Put the lines of the material below, from the line with "pixels, height=306 pixels." up to and including the line with "center [321, 42].", into a JSON list of strings with one string per line, skipping blank lines.

### EXERCISE INPUT
=-=-=
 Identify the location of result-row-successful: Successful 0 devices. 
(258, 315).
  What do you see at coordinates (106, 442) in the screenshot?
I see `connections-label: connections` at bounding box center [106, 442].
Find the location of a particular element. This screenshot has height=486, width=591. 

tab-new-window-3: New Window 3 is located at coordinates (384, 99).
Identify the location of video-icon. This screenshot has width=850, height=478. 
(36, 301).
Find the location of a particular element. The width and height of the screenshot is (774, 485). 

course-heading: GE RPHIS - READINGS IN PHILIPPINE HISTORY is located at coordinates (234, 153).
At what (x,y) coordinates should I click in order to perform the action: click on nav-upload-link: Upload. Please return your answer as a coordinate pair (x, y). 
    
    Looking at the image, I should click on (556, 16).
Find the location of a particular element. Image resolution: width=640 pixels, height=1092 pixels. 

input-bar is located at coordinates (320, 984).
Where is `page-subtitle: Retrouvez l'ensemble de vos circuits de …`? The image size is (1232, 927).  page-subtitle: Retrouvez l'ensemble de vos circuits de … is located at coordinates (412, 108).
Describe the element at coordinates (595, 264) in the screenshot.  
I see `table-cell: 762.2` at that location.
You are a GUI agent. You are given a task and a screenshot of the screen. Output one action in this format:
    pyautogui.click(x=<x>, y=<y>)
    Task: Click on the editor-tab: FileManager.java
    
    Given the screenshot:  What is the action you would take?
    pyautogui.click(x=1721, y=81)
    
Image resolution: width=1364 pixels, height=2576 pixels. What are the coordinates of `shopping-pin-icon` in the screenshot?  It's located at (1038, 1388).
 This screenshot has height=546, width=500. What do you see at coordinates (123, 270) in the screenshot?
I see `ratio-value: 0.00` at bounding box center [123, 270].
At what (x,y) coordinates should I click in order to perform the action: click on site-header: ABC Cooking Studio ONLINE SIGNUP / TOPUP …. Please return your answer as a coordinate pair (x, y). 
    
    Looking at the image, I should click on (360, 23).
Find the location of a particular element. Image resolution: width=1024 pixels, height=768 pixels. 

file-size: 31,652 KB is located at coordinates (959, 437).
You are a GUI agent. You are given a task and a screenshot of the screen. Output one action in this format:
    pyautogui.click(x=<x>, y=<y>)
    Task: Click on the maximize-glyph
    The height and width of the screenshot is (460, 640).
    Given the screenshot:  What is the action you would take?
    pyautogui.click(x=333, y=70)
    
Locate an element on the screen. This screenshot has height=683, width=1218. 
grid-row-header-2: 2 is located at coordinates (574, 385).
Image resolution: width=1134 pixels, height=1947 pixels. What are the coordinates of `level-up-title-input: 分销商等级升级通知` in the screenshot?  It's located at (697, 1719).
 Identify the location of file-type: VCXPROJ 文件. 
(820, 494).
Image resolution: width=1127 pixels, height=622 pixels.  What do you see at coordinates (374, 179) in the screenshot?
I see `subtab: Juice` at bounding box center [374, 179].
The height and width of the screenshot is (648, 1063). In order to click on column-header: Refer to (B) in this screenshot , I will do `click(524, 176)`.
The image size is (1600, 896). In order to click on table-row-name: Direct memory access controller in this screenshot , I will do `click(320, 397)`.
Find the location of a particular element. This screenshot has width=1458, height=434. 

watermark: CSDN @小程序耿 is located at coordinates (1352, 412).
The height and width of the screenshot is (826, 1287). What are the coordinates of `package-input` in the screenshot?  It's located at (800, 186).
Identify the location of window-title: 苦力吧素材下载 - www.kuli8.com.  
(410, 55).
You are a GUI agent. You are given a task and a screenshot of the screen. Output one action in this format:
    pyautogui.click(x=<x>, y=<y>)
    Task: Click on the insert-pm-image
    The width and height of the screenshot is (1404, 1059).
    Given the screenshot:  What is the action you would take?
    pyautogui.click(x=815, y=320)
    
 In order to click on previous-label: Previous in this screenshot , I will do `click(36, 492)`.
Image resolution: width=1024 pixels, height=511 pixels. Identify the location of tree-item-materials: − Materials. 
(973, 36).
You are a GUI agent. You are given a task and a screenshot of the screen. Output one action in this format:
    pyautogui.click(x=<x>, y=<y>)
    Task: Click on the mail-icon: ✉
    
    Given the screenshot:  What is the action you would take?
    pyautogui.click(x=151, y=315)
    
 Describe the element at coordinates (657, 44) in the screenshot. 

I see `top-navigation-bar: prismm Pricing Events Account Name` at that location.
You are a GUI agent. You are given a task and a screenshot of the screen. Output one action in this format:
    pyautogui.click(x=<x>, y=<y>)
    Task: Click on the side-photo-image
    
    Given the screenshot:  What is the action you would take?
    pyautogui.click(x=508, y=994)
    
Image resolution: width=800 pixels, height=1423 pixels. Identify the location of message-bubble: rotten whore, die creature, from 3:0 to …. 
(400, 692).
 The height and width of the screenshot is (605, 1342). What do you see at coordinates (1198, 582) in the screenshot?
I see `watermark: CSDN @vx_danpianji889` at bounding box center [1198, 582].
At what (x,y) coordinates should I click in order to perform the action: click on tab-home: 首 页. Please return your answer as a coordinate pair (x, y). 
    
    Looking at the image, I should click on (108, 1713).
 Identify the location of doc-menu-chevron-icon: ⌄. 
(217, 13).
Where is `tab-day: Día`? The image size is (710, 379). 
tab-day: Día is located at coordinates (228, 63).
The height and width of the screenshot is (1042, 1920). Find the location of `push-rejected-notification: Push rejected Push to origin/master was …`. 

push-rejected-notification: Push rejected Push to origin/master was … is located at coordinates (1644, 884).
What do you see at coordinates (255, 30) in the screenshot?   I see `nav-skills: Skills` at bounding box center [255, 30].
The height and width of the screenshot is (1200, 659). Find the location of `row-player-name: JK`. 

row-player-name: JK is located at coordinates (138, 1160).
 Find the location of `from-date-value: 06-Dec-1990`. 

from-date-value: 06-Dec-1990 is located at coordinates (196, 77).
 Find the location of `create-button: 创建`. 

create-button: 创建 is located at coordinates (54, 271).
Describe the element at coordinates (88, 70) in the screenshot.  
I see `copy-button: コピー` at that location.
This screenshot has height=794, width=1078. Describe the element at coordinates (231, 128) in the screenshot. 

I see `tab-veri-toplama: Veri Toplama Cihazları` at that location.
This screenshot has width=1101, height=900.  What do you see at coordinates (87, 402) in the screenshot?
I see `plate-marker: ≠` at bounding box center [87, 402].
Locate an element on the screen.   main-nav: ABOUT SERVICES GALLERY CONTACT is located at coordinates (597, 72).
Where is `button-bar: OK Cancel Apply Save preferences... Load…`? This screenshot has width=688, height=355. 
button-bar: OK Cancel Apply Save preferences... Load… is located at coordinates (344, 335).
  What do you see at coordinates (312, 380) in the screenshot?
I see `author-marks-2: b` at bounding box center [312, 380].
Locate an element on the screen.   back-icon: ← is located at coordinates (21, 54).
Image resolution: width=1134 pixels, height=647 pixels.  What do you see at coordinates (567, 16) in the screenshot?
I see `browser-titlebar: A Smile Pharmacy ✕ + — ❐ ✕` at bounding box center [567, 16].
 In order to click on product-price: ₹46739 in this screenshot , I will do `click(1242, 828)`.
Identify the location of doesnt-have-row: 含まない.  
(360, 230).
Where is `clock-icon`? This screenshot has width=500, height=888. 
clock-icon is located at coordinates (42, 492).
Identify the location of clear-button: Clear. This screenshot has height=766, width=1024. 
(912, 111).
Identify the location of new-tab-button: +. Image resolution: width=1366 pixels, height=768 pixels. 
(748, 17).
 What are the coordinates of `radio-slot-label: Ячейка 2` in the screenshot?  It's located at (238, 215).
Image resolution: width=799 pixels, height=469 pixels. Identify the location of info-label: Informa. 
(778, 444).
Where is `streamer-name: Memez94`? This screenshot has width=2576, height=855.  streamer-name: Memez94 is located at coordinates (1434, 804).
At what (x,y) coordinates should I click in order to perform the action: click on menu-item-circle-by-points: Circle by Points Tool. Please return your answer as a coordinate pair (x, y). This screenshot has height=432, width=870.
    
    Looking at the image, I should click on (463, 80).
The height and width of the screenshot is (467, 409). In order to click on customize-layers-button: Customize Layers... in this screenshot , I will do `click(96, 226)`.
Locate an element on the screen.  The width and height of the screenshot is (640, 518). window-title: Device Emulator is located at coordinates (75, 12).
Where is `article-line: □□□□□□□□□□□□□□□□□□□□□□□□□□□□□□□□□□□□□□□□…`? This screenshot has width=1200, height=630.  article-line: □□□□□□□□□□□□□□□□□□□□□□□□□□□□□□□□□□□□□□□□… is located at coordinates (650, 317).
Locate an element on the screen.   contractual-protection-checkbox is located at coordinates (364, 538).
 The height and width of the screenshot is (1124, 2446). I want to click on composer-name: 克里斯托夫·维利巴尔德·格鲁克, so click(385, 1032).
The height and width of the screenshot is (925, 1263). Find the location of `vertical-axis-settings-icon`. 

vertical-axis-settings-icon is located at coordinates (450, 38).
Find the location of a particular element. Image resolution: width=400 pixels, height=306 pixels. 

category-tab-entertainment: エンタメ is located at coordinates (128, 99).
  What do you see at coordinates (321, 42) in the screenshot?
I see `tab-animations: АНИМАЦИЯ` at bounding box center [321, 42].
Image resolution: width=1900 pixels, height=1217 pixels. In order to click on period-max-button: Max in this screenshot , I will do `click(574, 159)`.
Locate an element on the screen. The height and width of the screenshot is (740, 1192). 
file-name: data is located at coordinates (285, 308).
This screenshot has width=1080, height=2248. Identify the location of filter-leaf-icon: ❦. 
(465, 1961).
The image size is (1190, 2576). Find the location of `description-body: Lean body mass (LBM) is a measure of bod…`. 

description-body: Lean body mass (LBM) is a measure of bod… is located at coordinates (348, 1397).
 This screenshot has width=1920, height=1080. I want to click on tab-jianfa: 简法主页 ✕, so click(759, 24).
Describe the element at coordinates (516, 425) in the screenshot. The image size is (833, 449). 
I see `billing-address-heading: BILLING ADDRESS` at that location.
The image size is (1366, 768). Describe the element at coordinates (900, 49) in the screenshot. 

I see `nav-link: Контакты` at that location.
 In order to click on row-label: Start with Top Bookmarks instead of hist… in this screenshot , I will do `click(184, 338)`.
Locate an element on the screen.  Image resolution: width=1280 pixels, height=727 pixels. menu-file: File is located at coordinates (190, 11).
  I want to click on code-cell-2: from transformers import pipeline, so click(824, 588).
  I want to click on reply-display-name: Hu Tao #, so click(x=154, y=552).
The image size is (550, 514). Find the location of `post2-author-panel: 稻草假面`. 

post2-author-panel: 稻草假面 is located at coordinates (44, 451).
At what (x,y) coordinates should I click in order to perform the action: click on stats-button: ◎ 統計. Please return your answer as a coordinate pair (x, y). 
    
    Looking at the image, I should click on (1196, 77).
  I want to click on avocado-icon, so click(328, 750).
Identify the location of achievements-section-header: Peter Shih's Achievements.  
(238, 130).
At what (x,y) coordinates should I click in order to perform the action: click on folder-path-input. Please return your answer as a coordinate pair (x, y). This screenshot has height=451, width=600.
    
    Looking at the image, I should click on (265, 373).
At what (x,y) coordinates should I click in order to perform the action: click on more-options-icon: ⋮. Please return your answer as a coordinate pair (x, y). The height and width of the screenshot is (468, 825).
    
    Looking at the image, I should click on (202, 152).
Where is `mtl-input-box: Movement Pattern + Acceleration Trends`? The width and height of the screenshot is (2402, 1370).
=-=-=
### EXERCISE SOLUTION
[
  "Find the location of a particular element. Image resolution: width=400 pixels, height=306 pixels. ",
  "category-tab-entertainment: エンタメ is located at coordinates (128, 99).",
  "  What do you see at coordinates (321, 42) in the screenshot?",
  "I see `tab-animations: АНИМАЦИЯ` at bounding box center [321, 42]."
]